YOUR TASK:
The answer must be the full listing, restated word for word.

EXERCISE INPUTS:
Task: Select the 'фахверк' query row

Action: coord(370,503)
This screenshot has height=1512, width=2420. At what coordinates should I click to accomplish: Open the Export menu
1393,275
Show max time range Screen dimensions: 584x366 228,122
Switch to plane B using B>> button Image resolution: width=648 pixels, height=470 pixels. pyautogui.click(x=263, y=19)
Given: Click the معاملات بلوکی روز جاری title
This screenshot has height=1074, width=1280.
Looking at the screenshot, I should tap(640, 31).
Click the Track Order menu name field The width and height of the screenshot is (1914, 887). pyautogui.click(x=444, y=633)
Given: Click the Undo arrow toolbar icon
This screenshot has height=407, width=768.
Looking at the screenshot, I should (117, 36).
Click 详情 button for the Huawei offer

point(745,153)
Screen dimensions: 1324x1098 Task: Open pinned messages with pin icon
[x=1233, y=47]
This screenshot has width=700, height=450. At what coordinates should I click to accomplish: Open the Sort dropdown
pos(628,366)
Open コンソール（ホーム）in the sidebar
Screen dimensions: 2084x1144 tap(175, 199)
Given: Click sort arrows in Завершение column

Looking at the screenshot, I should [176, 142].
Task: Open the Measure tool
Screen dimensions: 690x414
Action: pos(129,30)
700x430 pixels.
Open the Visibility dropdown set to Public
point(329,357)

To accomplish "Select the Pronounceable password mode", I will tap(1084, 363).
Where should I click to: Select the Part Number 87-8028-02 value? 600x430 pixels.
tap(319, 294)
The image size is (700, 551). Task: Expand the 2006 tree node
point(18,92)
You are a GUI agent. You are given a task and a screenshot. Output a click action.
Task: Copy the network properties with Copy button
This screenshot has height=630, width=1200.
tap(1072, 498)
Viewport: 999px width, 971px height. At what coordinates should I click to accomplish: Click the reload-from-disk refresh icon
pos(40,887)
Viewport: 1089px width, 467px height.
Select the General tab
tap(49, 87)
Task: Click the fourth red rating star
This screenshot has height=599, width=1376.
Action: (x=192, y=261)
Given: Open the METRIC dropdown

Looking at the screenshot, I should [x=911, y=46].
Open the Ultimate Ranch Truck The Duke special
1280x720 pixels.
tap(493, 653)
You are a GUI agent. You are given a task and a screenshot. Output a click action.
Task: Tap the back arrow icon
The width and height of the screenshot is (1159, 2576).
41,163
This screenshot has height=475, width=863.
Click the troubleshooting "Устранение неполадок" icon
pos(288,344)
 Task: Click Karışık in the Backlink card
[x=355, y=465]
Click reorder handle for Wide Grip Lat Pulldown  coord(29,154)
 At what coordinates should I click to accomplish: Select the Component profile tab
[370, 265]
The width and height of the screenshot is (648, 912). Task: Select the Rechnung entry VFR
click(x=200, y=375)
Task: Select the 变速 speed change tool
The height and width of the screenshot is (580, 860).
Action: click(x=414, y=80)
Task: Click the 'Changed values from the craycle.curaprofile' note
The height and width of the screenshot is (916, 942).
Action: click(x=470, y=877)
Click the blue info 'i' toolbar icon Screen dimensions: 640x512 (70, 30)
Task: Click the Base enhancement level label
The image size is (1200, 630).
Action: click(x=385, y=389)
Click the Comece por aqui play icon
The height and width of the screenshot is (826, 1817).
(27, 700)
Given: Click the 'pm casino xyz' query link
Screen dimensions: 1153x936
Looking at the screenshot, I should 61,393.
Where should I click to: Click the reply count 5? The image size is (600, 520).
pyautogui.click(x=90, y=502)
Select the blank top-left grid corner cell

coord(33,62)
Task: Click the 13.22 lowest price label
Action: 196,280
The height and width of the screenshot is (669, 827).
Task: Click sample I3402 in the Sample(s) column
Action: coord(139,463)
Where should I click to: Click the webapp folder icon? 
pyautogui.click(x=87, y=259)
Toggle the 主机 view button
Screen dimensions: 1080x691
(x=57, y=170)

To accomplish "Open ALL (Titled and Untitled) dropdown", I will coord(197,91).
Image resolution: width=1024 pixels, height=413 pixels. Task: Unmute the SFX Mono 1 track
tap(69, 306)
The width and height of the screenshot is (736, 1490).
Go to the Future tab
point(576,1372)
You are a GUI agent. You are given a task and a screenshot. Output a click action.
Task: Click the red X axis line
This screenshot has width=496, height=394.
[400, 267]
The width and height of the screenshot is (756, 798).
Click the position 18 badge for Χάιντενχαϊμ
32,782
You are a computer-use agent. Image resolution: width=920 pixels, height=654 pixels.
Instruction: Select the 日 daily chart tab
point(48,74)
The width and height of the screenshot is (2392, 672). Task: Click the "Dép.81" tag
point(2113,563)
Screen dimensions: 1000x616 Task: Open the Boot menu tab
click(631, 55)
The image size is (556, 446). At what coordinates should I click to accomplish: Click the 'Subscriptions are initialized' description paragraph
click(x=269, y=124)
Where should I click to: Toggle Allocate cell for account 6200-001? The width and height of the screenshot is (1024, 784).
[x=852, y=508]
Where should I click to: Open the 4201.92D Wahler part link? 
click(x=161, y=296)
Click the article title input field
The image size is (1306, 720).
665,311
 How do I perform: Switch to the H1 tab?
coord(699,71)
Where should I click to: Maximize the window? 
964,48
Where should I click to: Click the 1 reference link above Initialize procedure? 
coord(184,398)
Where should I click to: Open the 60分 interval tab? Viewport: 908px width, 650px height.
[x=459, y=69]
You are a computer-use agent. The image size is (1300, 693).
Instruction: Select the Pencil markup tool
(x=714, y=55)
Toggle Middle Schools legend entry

COMPLETED TASK:
Task: Select the 'фахверк' query row

Action: coord(370,503)
This screenshot has height=1512, width=2420. At what coordinates should I click to accomplish: Open the Export menu
1393,275
Show max time range Screen dimensions: 584x366 228,122
Switch to plane B using B>> button Image resolution: width=648 pixels, height=470 pixels. pyautogui.click(x=263, y=19)
Given: Click the معاملات بلوکی روز جاری title
This screenshot has height=1074, width=1280.
Looking at the screenshot, I should tap(640, 31).
Click the Track Order menu name field The width and height of the screenshot is (1914, 887). pyautogui.click(x=444, y=633)
Given: Click the Undo arrow toolbar icon
This screenshot has height=407, width=768.
Looking at the screenshot, I should (117, 36).
Click 详情 button for the Huawei offer

point(745,153)
Screen dimensions: 1324x1098 Task: Open pinned messages with pin icon
[x=1233, y=47]
This screenshot has width=700, height=450. At what coordinates should I click to accomplish: Open the Sort dropdown
pos(628,366)
Open コンソール（ホーム）in the sidebar
Screen dimensions: 2084x1144 tap(175, 199)
Given: Click sort arrows in Завершение column

Looking at the screenshot, I should [176, 142].
Task: Open the Measure tool
Screen dimensions: 690x414
Action: pos(129,30)
700x430 pixels.
Open the Visibility dropdown set to Public
point(329,357)

To accomplish "Select the Pronounceable password mode", I will tap(1084, 363).
Where should I click to: Select the Part Number 87-8028-02 value? 600x430 pixels.
tap(319, 294)
The image size is (700, 551). Task: Expand the 2006 tree node
point(18,92)
You are a GUI agent. You are given a task and a screenshot. Output a click action.
Task: Copy the network properties with Copy button
This screenshot has height=630, width=1200.
tap(1072, 498)
Viewport: 999px width, 971px height. At what coordinates should I click to accomplish: Click the reload-from-disk refresh icon
pos(40,887)
Viewport: 1089px width, 467px height.
Select the General tab
tap(49, 87)
Task: Click the fourth red rating star
This screenshot has height=599, width=1376.
Action: (x=192, y=261)
Given: Open the METRIC dropdown

Looking at the screenshot, I should [x=911, y=46].
Open the Ultimate Ranch Truck The Duke special
1280x720 pixels.
tap(493, 653)
You are a GUI agent. You are given a task and a screenshot. Output a click action.
Task: Tap the back arrow icon
The width and height of the screenshot is (1159, 2576).
41,163
This screenshot has height=475, width=863.
Click the troubleshooting "Устранение неполадок" icon
pos(288,344)
 Task: Click Karışık in the Backlink card
[x=355, y=465]
Click reorder handle for Wide Grip Lat Pulldown  coord(29,154)
 At what coordinates should I click to accomplish: Select the Component profile tab
[370, 265]
The width and height of the screenshot is (648, 912). Task: Select the Rechnung entry VFR
click(x=200, y=375)
Task: Select the 变速 speed change tool
The height and width of the screenshot is (580, 860).
Action: click(x=414, y=80)
Task: Click the 'Changed values from the craycle.curaprofile' note
The height and width of the screenshot is (916, 942).
Action: click(x=470, y=877)
Click the blue info 'i' toolbar icon Screen dimensions: 640x512 (70, 30)
Task: Click the Base enhancement level label
The image size is (1200, 630).
Action: click(x=385, y=389)
Click the Comece por aqui play icon
The height and width of the screenshot is (826, 1817).
(27, 700)
Given: Click the 'pm casino xyz' query link
Screen dimensions: 1153x936
Looking at the screenshot, I should 61,393.
Where should I click to: Click the reply count 5? The image size is (600, 520).
pyautogui.click(x=90, y=502)
Select the blank top-left grid corner cell

coord(33,62)
Task: Click the 13.22 lowest price label
Action: 196,280
The height and width of the screenshot is (669, 827).
Task: Click sample I3402 in the Sample(s) column
Action: coord(139,463)
Where should I click to: Click the webapp folder icon? 
pyautogui.click(x=87, y=259)
Toggle the 主机 view button
Screen dimensions: 1080x691
(x=57, y=170)

To accomplish "Open ALL (Titled and Untitled) dropdown", I will coord(197,91).
Image resolution: width=1024 pixels, height=413 pixels. Task: Unmute the SFX Mono 1 track
tap(69, 306)
The width and height of the screenshot is (736, 1490).
Go to the Future tab
point(576,1372)
You are a GUI agent. You are given a task and a screenshot. Output a click action.
Task: Click the red X axis line
This screenshot has width=496, height=394.
[400, 267]
The width and height of the screenshot is (756, 798).
Click the position 18 badge for Χάιντενχαϊμ
32,782
You are a computer-use agent. Image resolution: width=920 pixels, height=654 pixels.
Instruction: Select the 日 daily chart tab
point(48,74)
The width and height of the screenshot is (2392, 672). Task: Click the "Dép.81" tag
point(2113,563)
Screen dimensions: 1000x616 Task: Open the Boot menu tab
click(631, 55)
The image size is (556, 446). At what coordinates should I click to accomplish: Click the 'Subscriptions are initialized' description paragraph
click(x=269, y=124)
Where should I click to: Toggle Allocate cell for account 6200-001? The width and height of the screenshot is (1024, 784).
[x=852, y=508]
Where should I click to: Open the 4201.92D Wahler part link? 
click(x=161, y=296)
Click the article title input field
The image size is (1306, 720).
665,311
 How do I perform: Switch to the H1 tab?
coord(699,71)
Where should I click to: Maximize the window? 
964,48
Where should I click to: Click the 1 reference link above Initialize procedure? 
coord(184,398)
Where should I click to: Open the 60分 interval tab? Viewport: 908px width, 650px height.
[x=459, y=69]
You are a computer-use agent. The image size is (1300, 693).
Instruction: Select the Pencil markup tool
(x=714, y=55)
Toggle Middle Schools legend entry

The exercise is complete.